Data records
---*---
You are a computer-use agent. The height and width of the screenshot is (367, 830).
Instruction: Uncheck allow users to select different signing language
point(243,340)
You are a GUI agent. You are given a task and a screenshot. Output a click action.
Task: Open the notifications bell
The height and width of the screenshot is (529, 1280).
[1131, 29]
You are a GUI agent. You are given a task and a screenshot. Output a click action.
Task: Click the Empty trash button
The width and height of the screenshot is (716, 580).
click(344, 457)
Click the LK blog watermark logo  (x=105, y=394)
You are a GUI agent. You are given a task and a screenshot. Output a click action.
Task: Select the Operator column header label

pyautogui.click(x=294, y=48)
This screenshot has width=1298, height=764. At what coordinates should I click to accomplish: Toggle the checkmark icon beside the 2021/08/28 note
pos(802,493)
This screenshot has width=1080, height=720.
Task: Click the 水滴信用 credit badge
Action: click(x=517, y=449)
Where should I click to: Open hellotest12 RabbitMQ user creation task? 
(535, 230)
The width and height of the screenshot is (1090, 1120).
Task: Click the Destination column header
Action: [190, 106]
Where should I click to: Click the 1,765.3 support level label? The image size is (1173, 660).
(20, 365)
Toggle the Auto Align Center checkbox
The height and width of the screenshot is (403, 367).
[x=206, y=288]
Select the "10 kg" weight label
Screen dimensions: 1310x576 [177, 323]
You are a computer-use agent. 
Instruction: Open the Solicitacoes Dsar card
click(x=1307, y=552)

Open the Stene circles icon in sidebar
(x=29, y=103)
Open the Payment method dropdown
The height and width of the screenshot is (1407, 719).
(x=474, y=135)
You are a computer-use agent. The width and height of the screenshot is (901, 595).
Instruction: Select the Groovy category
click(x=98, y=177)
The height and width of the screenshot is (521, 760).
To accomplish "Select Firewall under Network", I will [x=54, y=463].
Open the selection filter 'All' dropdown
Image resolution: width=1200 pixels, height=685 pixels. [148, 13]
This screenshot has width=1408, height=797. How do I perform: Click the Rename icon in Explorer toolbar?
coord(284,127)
---*---
**Task requirements:** Extract every entry above as it appears.

**Task output:**
You are a computer-use agent. The height and width of the screenshot is (367, 830).
Instruction: Uncheck allow users to select different signing language
point(243,340)
You are a GUI agent. You are given a task and a screenshot. Output a click action.
Task: Open the notifications bell
The height and width of the screenshot is (529, 1280).
[1131, 29]
You are a GUI agent. You are given a task and a screenshot. Output a click action.
Task: Click the Empty trash button
The width and height of the screenshot is (716, 580).
click(344, 457)
Click the LK blog watermark logo  (x=105, y=394)
You are a GUI agent. You are given a task and a screenshot. Output a click action.
Task: Select the Operator column header label

pyautogui.click(x=294, y=48)
This screenshot has width=1298, height=764. At what coordinates should I click to accomplish: Toggle the checkmark icon beside the 2021/08/28 note
pos(802,493)
This screenshot has width=1080, height=720.
Task: Click the 水滴信用 credit badge
Action: click(x=517, y=449)
Where should I click to: Open hellotest12 RabbitMQ user creation task? 
(535, 230)
The width and height of the screenshot is (1090, 1120).
Task: Click the Destination column header
Action: [190, 106]
Where should I click to: Click the 1,765.3 support level label? The image size is (1173, 660).
(20, 365)
Toggle the Auto Align Center checkbox
The height and width of the screenshot is (403, 367).
[x=206, y=288]
Select the "10 kg" weight label
Screen dimensions: 1310x576 [177, 323]
You are a computer-use agent. 
Instruction: Open the Solicitacoes Dsar card
click(x=1307, y=552)

Open the Stene circles icon in sidebar
(x=29, y=103)
Open the Payment method dropdown
The height and width of the screenshot is (1407, 719).
(x=474, y=135)
You are a computer-use agent. The width and height of the screenshot is (901, 595).
Instruction: Select the Groovy category
click(x=98, y=177)
The height and width of the screenshot is (521, 760).
To accomplish "Select Firewall under Network", I will [x=54, y=463].
Open the selection filter 'All' dropdown
Image resolution: width=1200 pixels, height=685 pixels. [148, 13]
This screenshot has width=1408, height=797. How do I perform: Click the Rename icon in Explorer toolbar?
coord(284,127)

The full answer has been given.